Stored items:
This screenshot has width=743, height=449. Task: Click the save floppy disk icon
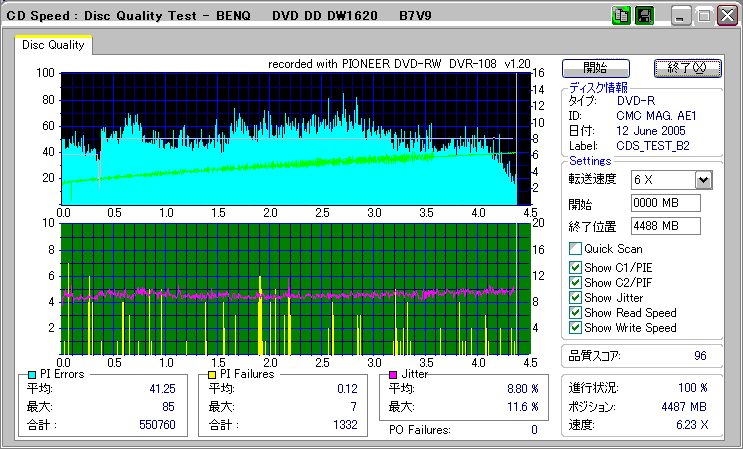[x=643, y=16]
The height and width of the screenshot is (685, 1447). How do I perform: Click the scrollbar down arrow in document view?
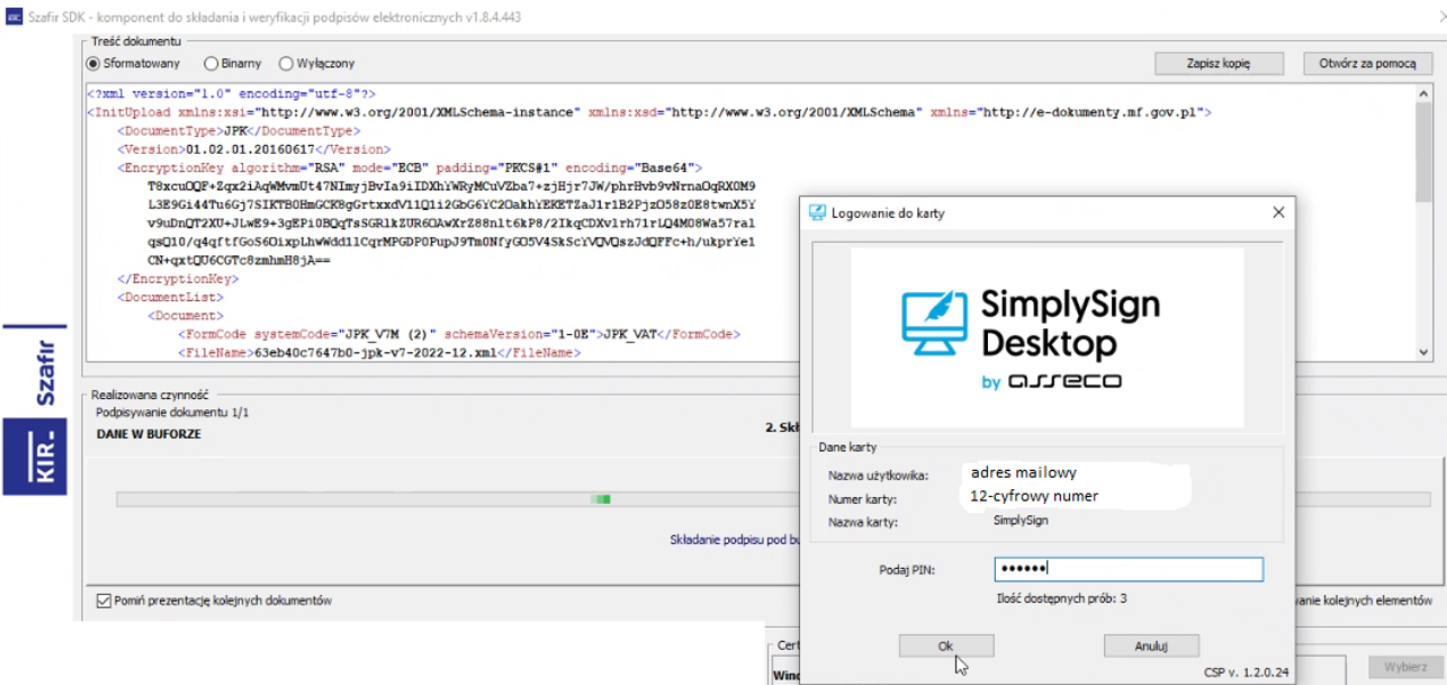point(1424,352)
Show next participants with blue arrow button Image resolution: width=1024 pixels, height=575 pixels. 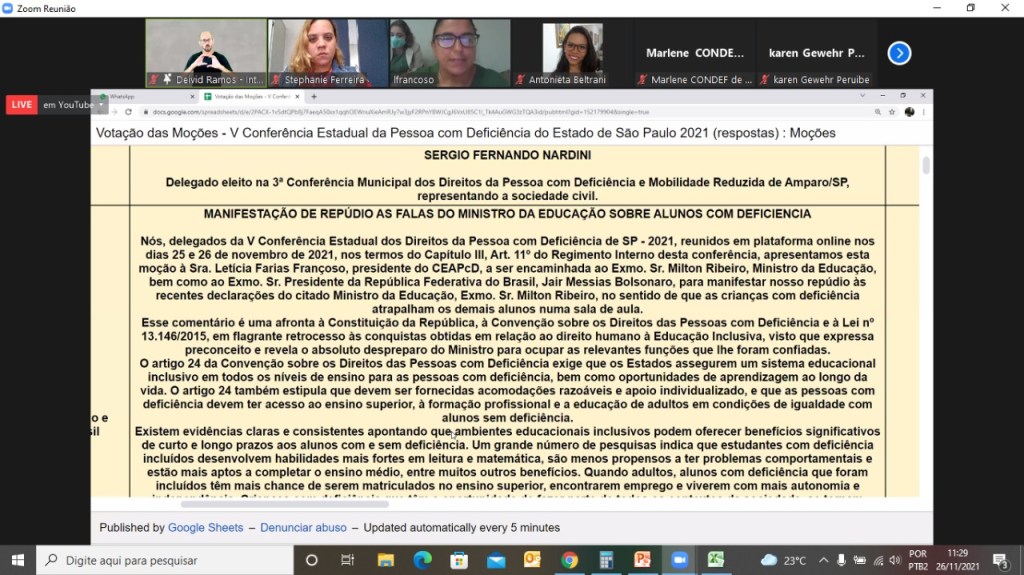(x=899, y=53)
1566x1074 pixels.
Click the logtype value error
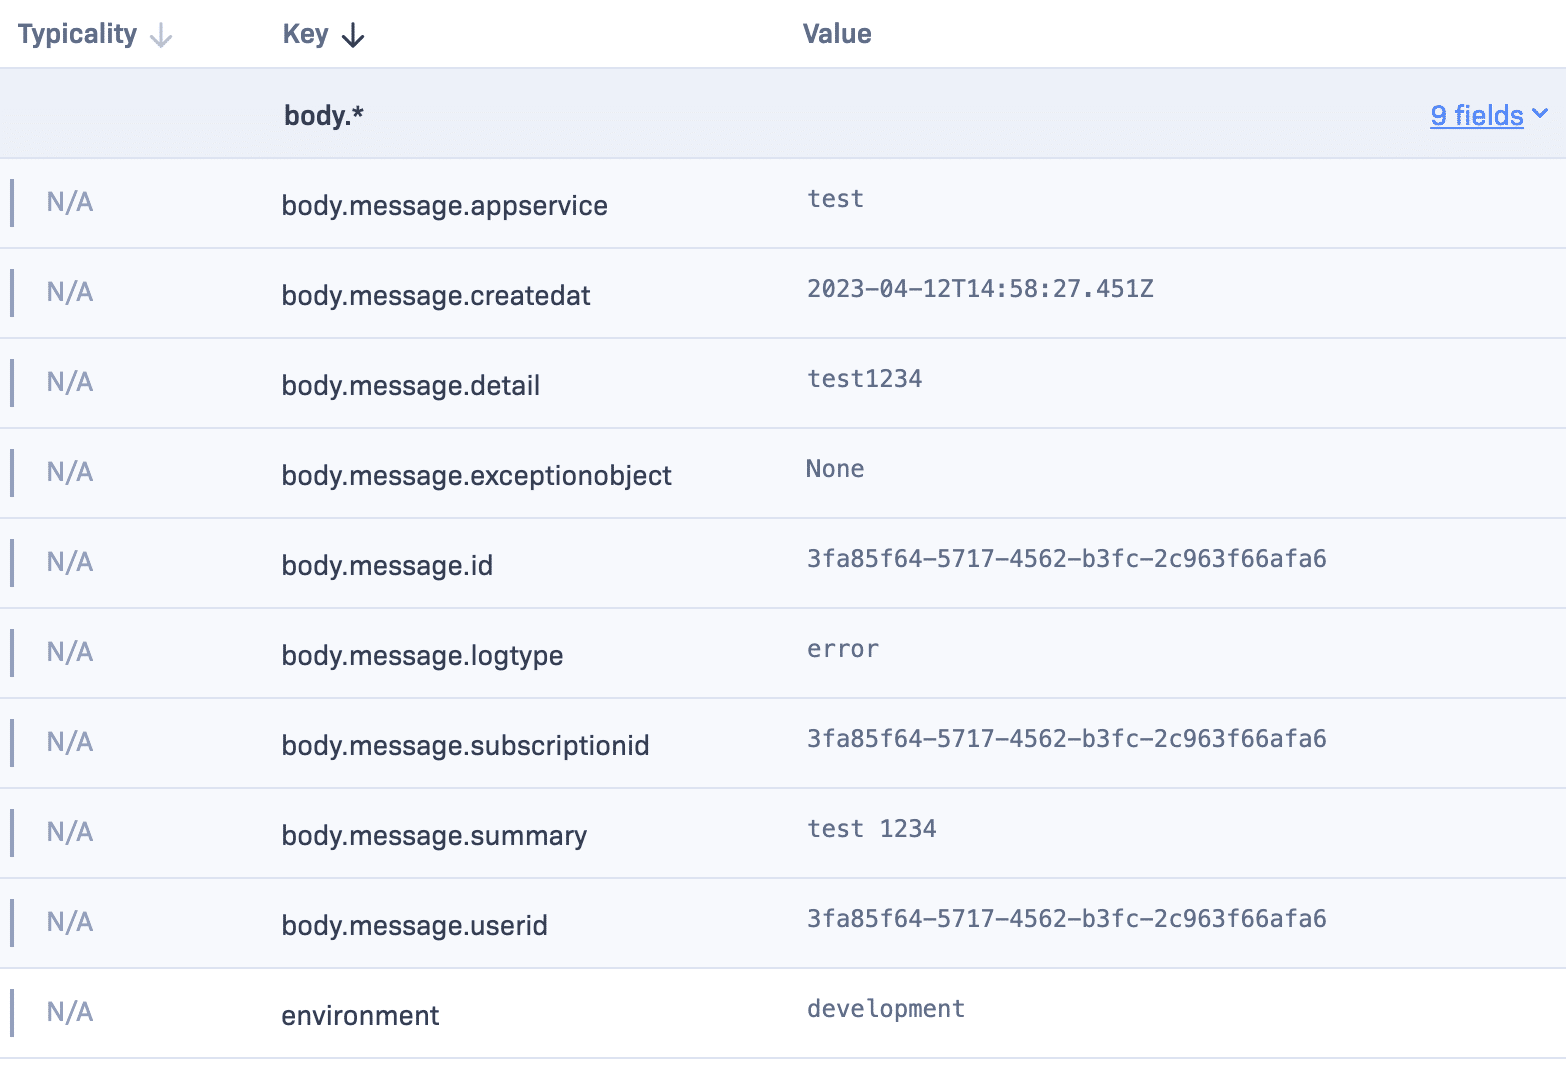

● Work instruction
No pictures should appear in the copy. Print exactly the lines above from the line containing "1566x1074 pixels." through the last line of the data.

● Completed exercise
1566x1074 pixels.
Click the logtype value error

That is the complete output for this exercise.